La langue d’unification
Le deuxième point de l’échange entre Boris et Bachir a porté sur la langue d’unification.
Bachir soutient que Cheikh Anta Diop, en proposant une langue d’unification, a une conception jacobine, contrairement à un Ngugi wa Thiong’o aujourd’hui. Pour le philosophe, l’unification, doit au contraire s’effectuer par la traduction. En disant cela, il s’alignait sur la position d’Édouard Glissant qui évoquait la traduction et disait que de son point de vue d’écrivain, il écrivait en présence de toutes les langues du monde, même s’il n’en connait qu’une seule.
Boris, de son côté affirme que sur ce point, Bachir prête à Cheikh Anta Diop une pensée qui n’est pas la sienne.
Il est important ici de noter qu’avant Bachir, le Français François-Xavier Fauvelle-Aymar a utilisé le terme de jacobinisme dans son ouvrage, L’Afrique de Cheikh Anta Diop.
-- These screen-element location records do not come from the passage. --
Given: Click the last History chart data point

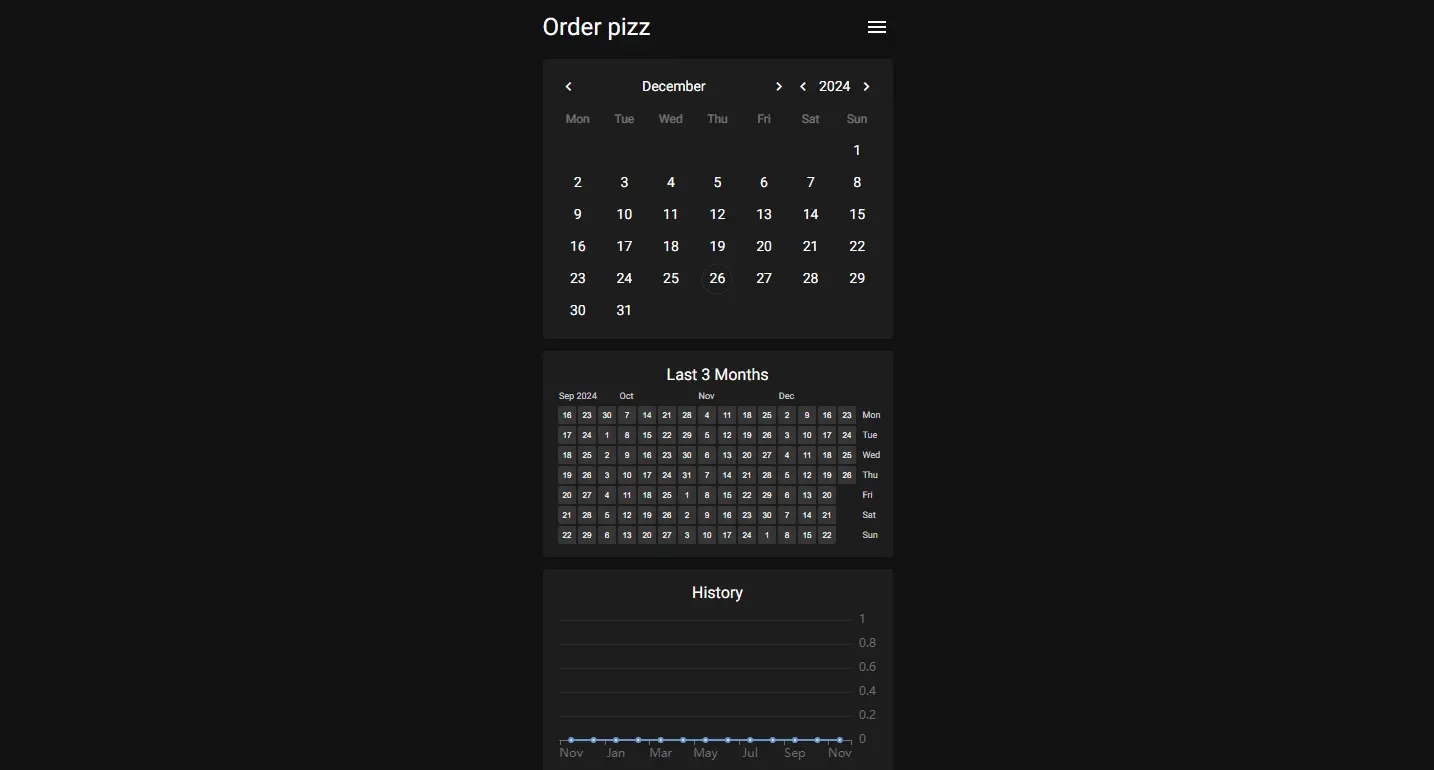Looking at the screenshot, I should click(839, 740).
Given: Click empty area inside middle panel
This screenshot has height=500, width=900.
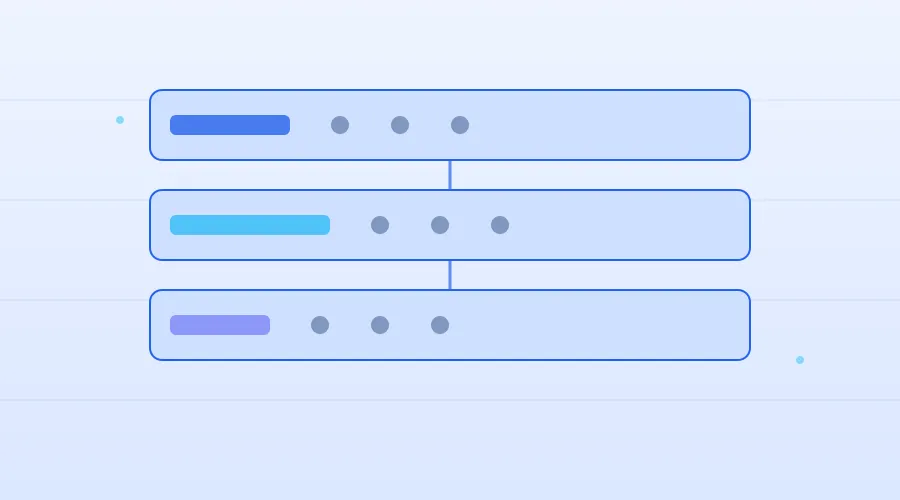Looking at the screenshot, I should coord(626,225).
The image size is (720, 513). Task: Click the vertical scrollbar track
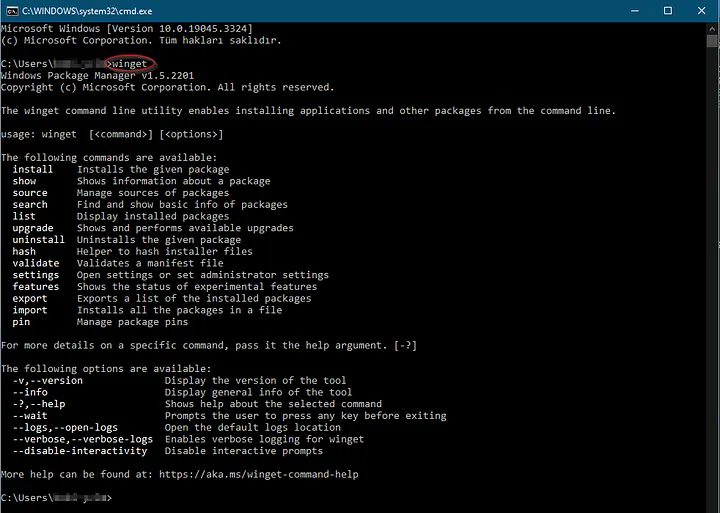pos(712,300)
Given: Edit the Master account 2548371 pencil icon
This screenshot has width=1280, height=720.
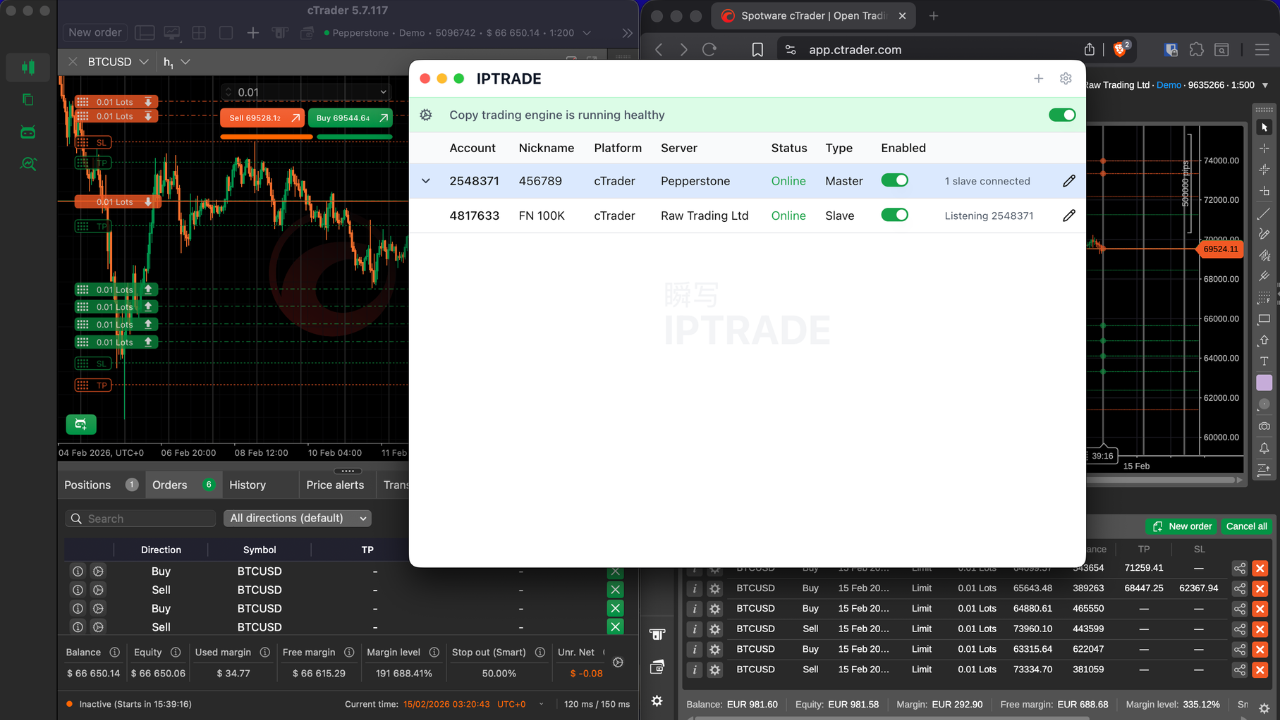Looking at the screenshot, I should click(x=1069, y=181).
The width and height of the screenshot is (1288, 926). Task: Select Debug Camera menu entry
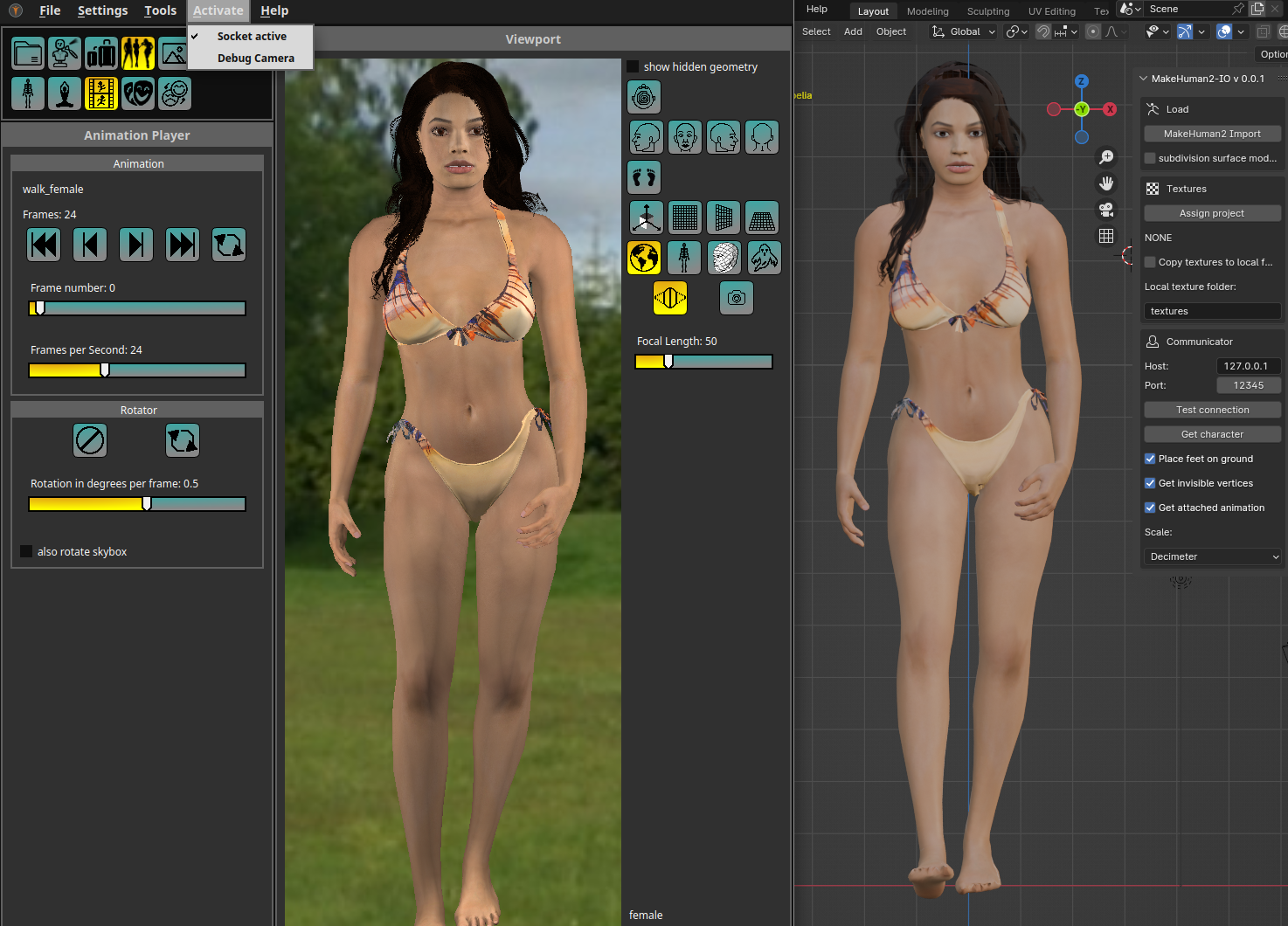(255, 59)
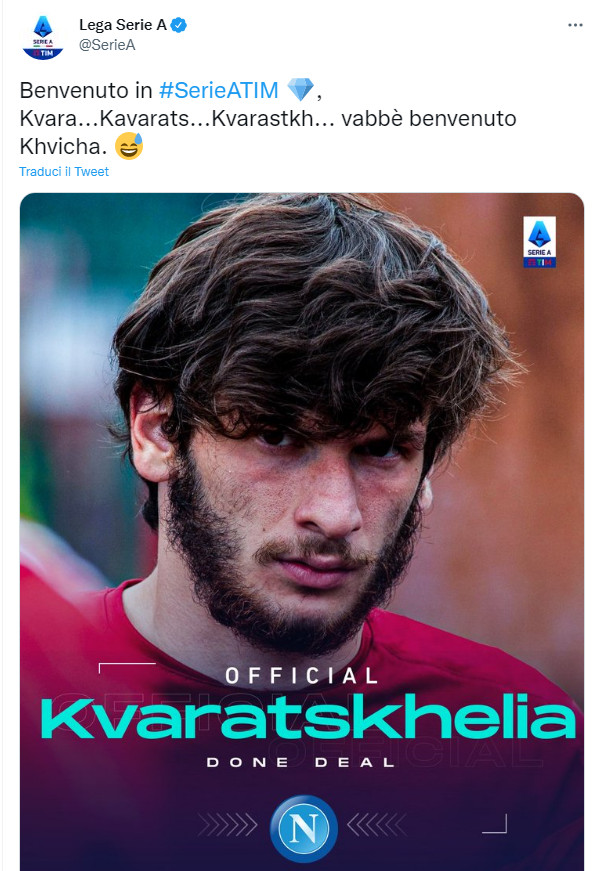This screenshot has height=871, width=595.
Task: Click the left-pointing chevrons beside Napoli crest
Action: [377, 825]
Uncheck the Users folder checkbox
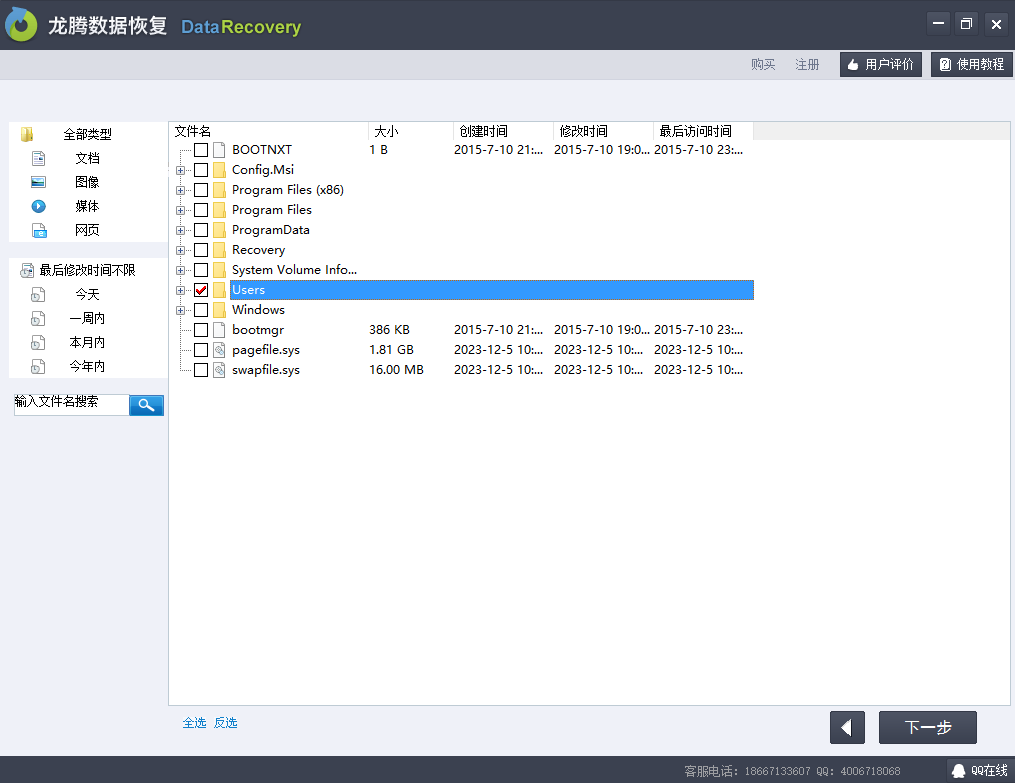The image size is (1015, 783). coord(200,289)
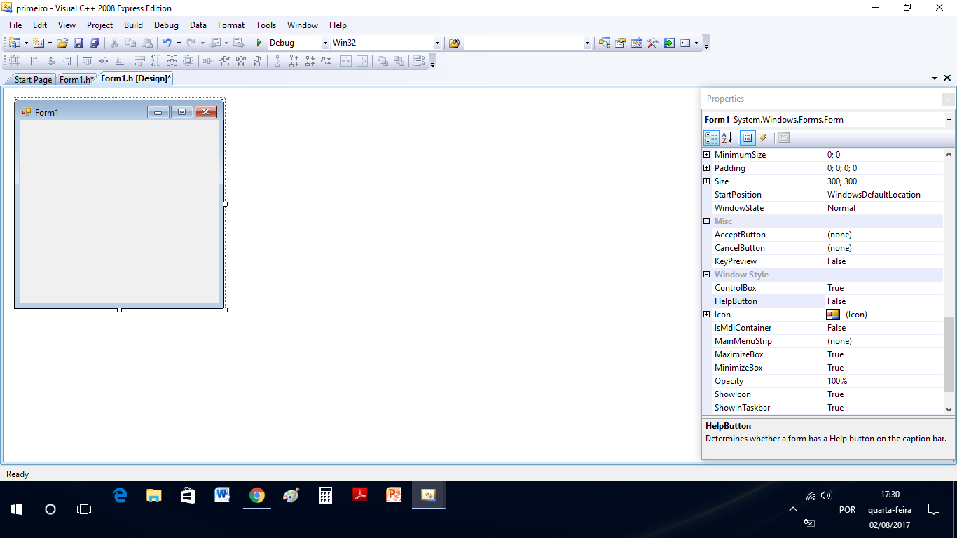Select the ControlBox property value True
Viewport: 958px width, 540px height.
click(x=836, y=288)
Après tout un développement sur la conception des langues chez Cheikh Anta Diop, il écrit : « Diop use là d’un modèle de l’État-nation, sous sa forme la plus jacobine, explicitement emprunté à la France. » (p. 169).
Sur l’accusation de jacobinisme, Boris affirme que c’est « le principal grief que l’on pourrait faire à Bachir », qui donc le reprend à son compte après l’africaniste Fauvelle-Aymar. Pour Boris, ce point de Bachir est « une divergence de vue avec l’auteur de Civilisation ou barbarie à qui il reproche de prôner une langue unique. »
Qu’en est-il réellement ? Qu’est-ce Diop pense de la langue ? Des langues ?
Cheikh Anta Diop a très tôt reconnu l’importance de la langue. Ses premières préoccupations intellectuelles sont d’ordre linguistique. Dès ses années de lycée, entre et 15 et 20 ans, il inventa un alphabet pouvant retranscrire toutes les langues africaines. Sa première publication porte sur la langue. Quelques-unes de ses premières conférences portent sur la question linguistique, notamment celle qu’il donna à Saint-Louis du Sénégal, en présence de Birago Diop, le mardi 1er août 1950 et dont le titre était « Nécessité et possibilité d’un enseignement dans la langue maternelle en Afrique ».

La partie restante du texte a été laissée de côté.